Extract to read.
A farm of workstations tied together in a queuing system recognizes each portion of 
the document. Thus, even if the speech decoder is not real-time, we can still achieve sub 
real-time throughput. When all the portions are recognized, the results are assembled 
to create a fully annotated document. Calista yields an error rate of about 20% on a 
single pass search on the 1998 AREA HUB4 evaluation corpora [7] with an average 
computational load of 6 times real time on a Compaq DS20 EV6 Alpha processor 
running at 500 MHz. The production system is composed of a farm of 30 Compaq 
AP500 and Proliant 1850 dual Pentium Will, 450 MHz and 600 MHz, 256 Mb RAM, 
running Linux 6.0. 

When the transcription is available we replace the speech recognition module with 
an aligner module. Its role is to provide time marks for each word of the input text. 
We have developed a method for aligning transcripts to very long audio segments. 
This method is robust to occasionally inaccurate transcripts, music insertions, or noisy 
speech. The precision measured is over 99% of words aligned within a 2 seconds 
misalignment [8]. 

In other cases the transcription is only approximate. This may be detected when the 
aligner module fails. Some words in the transcript might be missing or wrong words 
might be inserted. Sometimes even complete sentences might be missed. Following 
the ideas of [9] we build a language model using all the available text in the transcript 
and then recognize the audio using this model. This training provides a language model 
that is much more specific than general broadcast news models while allowing some 
freedom in the search. Because this model is very restrictive and close to the truth 
it limits dramatically the search space for the recognizer and yields lower word error 
rates. However, since we are performing recognition, not alignment, errors are still 
possible.

Material.
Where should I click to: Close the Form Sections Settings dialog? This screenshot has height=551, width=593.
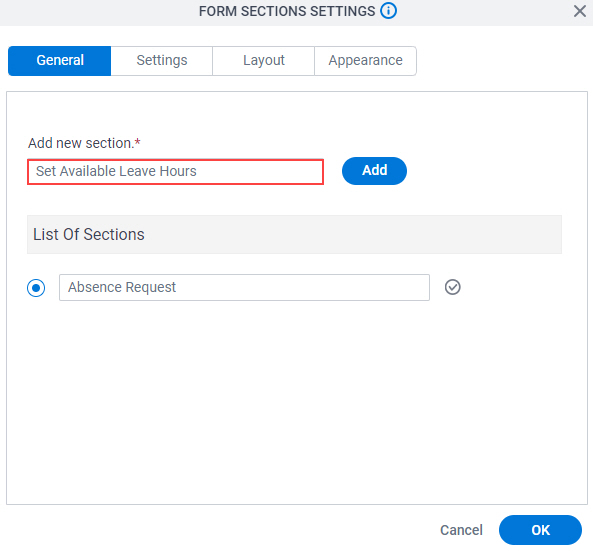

Work to complete.
1) In the speech-recognition passage, why does a language model built from an approximate transcript lead to lower word error rates? Answer in one to three sentences.
2) Could you repeat the speech-recognition passage word for word, beginning at the words "A farm of workstations" and stopping after "the input text."?
Rely on the speech-recognition passage alone, not on the lines.

Task responses.
1) The model is very restrictive and close to the truth, so it dramatically limits the recognizer's search space. That narrower search yields lower word error rates.

2)
A farm of workstations tied together in a queuing system recognizes each portion of 
the document. Thus, even if the speech decoder is not real-time, we can still achieve sub 
real-time throughput. When all the portions are recognized, the results are assembled 
to create a fully annotated document. Calista yields an error rate of about 20% on a 
single pass search on the 1998 AREA HUB4 evaluation corpora [7] with an average 
computational load of 6 times real time on a Compaq DS20 EV6 Alpha processor 
running at 500 MHz. The production system is composed of a farm of 30 Compaq 
AP500 and Proliant 1850 dual Pentium Will, 450 MHz and 600 MHz, 256 Mb RAM, 
running Linux 6.0. 

When the transcription is available we replace the speech recognition module with 
an aligner module. Its role is to provide time marks for each word of the input text.